The result should be every line in the data below that carries the string "will".

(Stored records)
Content starts

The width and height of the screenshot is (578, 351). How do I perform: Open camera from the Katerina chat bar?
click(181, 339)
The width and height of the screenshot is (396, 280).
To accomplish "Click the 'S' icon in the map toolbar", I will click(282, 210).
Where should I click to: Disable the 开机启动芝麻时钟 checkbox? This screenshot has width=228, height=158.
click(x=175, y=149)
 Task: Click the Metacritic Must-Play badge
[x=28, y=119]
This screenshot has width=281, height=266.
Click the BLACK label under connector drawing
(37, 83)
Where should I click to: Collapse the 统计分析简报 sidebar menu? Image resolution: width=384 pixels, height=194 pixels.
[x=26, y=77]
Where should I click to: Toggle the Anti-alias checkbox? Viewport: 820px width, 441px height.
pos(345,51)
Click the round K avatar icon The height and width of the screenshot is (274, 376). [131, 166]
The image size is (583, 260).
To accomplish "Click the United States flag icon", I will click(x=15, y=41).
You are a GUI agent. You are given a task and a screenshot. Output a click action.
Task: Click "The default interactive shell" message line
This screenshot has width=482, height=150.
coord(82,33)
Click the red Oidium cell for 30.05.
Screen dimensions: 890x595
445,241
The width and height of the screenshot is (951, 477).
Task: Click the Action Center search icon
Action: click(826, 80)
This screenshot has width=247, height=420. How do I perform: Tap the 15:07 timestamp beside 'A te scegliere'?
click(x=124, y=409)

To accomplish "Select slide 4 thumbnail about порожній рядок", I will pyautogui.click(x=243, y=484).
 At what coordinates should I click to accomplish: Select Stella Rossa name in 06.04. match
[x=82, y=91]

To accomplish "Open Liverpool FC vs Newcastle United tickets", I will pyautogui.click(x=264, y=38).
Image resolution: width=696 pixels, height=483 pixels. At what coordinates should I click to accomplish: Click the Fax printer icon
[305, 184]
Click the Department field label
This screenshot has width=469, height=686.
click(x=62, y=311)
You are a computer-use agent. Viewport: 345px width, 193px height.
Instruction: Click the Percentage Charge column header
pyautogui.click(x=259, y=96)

Content ends

- Solved exercise -
To accomplish "Click the 'S' icon in the map toolbar", I will click(282, 210).
To accomplish "Click the United States flag icon", I will click(x=15, y=41).
To accomplish "Select slide 4 thumbnail about порожній рядок", I will pyautogui.click(x=243, y=484).
To accomplish "Open Liverpool FC vs Newcastle United tickets", I will pyautogui.click(x=264, y=38).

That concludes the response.